The new president brought fresh hopes of resuming peace talks with the Maoist insurgents, which stalled under his predecessor. The decadeslong insurgency, one of Asia's longest, has left about 150,000 combatants and civilians dead since the late 1960s. It has stunted economic development, especially in the countryside, where the insurgents raid security forces' outposts and mining and agricultural companies.
Duterte said he would scuttle his cease-fire order, which he issued Monday, if the New People's Army guerrillas did not match with their own by 5 p.m. Saturday.
He initially threatened to withdraw the cease-fire by Friday but extended his deadline after the rebels said they were investigating the guerrilla attack.
"Are you ready to declare a ceasefire or not?" Duterte asked during a news briefing, visibly upset after visiting the militiaman's wake in southern Davao del Norte province. The militiaman was killed in a rebel ambush Wednesday that also wounded four others.
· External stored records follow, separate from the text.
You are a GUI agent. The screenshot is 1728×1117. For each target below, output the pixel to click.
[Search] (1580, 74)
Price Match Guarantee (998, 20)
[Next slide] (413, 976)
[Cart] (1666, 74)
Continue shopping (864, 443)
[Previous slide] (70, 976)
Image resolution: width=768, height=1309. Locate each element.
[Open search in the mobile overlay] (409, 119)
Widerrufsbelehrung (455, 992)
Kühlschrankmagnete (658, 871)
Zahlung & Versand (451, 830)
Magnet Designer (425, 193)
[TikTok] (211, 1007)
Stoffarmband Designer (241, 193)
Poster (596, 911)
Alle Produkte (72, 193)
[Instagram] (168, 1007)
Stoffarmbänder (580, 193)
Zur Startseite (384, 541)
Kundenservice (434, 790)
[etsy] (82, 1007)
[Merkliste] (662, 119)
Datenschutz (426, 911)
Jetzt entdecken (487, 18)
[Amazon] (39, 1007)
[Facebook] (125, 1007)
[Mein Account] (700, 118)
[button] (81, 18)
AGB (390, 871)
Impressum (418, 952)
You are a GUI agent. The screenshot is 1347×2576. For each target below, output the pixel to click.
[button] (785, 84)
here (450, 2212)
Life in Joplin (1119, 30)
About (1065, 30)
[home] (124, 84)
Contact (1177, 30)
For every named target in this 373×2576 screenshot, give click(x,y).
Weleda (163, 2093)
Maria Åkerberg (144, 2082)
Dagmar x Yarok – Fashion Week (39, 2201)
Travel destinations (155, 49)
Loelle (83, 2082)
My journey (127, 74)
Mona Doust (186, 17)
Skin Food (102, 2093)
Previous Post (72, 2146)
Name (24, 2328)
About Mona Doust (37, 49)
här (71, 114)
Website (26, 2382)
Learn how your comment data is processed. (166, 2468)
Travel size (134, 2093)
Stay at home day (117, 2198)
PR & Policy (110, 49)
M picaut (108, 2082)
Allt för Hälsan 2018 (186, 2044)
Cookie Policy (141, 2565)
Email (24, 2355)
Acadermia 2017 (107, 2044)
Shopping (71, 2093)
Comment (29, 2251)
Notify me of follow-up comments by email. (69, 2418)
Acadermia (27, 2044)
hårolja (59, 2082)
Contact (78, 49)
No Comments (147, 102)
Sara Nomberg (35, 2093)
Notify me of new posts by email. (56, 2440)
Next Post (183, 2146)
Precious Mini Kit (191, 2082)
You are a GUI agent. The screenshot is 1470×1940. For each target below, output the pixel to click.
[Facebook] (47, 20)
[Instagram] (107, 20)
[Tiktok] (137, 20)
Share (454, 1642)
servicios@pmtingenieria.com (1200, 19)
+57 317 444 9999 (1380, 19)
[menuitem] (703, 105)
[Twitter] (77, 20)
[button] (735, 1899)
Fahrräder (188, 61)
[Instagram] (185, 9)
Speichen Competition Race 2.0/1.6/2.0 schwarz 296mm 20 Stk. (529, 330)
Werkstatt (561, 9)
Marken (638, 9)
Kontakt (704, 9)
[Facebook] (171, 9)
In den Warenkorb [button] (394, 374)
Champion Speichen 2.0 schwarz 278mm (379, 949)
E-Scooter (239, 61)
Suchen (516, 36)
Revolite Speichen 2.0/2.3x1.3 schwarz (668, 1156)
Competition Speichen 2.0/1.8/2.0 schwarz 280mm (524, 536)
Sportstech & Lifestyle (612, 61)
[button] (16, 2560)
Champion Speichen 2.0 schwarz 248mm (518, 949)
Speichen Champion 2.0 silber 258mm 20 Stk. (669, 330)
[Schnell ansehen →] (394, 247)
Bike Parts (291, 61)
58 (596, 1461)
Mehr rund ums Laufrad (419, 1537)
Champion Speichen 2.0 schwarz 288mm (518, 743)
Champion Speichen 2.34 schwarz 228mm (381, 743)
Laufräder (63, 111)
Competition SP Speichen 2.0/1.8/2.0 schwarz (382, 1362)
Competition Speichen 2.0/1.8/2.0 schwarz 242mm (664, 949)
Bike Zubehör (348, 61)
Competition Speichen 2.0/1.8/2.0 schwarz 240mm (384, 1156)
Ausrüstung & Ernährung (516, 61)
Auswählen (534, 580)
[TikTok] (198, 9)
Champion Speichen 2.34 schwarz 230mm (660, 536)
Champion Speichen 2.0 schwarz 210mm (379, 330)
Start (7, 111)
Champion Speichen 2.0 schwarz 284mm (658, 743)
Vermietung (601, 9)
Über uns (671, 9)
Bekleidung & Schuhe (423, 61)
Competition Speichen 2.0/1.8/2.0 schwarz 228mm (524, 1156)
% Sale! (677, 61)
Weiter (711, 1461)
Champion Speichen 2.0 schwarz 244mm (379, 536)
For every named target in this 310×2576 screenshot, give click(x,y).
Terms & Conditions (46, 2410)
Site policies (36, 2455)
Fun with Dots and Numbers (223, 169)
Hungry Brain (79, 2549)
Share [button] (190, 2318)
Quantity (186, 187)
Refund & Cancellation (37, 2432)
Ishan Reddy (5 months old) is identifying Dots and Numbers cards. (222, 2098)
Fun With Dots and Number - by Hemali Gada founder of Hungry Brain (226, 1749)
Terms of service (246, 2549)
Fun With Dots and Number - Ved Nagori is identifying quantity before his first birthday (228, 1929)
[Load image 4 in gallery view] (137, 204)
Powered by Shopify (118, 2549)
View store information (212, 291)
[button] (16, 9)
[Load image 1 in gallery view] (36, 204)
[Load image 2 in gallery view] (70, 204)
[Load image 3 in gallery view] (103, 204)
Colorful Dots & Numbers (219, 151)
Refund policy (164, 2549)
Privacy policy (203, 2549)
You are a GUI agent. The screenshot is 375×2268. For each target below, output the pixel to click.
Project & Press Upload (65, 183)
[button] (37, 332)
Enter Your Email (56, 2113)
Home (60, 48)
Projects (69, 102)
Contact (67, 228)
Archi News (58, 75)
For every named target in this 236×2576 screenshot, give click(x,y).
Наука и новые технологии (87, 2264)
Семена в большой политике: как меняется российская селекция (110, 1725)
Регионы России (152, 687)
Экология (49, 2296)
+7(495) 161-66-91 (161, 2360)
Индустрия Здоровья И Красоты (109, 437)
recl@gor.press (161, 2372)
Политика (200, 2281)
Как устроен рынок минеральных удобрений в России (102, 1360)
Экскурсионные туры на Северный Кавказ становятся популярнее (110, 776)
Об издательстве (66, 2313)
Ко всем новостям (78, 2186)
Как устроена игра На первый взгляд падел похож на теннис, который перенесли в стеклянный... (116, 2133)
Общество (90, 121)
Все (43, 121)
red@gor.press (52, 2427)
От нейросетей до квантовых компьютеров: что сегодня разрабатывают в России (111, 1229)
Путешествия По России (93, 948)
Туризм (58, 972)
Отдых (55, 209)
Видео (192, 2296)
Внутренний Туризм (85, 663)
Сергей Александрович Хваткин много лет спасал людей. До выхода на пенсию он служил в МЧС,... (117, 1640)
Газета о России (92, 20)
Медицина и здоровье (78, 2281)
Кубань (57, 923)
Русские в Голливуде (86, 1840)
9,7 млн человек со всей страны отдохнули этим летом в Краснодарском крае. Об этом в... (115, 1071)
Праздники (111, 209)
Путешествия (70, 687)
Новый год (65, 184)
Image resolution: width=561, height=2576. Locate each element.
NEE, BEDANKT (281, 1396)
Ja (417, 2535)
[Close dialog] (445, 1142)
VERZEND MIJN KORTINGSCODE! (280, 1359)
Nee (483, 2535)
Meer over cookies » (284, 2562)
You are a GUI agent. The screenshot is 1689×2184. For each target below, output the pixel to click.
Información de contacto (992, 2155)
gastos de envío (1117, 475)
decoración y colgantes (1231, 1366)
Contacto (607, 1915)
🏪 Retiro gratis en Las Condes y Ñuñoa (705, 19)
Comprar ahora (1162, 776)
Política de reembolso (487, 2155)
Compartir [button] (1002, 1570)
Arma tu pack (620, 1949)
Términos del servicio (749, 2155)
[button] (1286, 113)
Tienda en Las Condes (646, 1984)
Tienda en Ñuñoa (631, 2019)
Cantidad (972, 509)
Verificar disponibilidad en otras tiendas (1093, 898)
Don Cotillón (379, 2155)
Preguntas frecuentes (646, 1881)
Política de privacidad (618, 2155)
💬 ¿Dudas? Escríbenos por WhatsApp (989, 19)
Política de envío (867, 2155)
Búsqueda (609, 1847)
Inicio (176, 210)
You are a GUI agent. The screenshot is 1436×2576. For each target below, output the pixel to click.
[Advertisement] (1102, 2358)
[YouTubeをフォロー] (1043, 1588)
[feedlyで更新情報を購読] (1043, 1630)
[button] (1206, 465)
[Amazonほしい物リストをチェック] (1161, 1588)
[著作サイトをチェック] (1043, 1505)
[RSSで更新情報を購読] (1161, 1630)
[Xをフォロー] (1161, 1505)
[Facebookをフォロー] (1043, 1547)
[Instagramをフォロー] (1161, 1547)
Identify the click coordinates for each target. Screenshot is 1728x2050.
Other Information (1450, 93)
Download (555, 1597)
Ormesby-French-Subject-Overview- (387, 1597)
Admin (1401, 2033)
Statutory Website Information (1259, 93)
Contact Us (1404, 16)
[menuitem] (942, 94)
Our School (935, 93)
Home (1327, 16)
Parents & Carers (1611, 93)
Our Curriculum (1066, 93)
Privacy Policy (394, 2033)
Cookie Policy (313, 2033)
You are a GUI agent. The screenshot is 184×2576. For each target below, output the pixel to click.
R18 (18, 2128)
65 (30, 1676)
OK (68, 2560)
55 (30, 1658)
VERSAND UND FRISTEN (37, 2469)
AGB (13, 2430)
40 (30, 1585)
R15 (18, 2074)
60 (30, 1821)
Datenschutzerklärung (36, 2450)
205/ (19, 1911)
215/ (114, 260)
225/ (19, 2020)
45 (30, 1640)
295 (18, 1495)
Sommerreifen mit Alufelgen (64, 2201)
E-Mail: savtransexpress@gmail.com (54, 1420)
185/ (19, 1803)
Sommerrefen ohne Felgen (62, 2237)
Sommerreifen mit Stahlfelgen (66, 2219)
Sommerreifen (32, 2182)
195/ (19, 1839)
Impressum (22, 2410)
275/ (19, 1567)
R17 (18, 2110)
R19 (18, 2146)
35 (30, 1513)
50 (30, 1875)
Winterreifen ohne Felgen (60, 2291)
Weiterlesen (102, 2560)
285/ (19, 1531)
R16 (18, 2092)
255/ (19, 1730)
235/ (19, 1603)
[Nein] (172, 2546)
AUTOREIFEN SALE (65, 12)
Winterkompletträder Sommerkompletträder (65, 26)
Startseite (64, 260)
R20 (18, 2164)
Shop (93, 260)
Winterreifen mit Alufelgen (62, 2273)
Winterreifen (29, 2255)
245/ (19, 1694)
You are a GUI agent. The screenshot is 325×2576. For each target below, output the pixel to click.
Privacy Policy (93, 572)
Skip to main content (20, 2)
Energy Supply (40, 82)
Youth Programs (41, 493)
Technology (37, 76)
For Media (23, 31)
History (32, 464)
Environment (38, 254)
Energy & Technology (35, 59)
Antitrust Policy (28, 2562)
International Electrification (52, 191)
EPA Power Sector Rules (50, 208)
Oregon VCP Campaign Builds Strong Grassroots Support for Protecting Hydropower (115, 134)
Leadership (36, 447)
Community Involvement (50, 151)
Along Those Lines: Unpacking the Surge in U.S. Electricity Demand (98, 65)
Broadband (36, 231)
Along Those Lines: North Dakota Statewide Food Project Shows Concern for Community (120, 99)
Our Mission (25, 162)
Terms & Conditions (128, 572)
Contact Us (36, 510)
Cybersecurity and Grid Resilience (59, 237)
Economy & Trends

"If I don't get the word from you, then I will lift the order of cease-fire," he said, adding that he was rejecting rebel demands for him to withdraw government troops and police from certain rural areas.
Rebel leaders have asked Duterte to give them more time to study his truce declaration.
Duterte made friendly overtures to the guerrillas, then became more critical after the ambush.
"How many Filipinos have died and who killed them? Fellow Filipinos," he said. "The problem with you (is) you carry the element of hate."
It's unclear if the emerging differences between Duterte, who was sworn in on June 30, and the insurgents could affect a resumption of peace talks from Aug. 20 to 27 in the Norwegian capital of Oslo.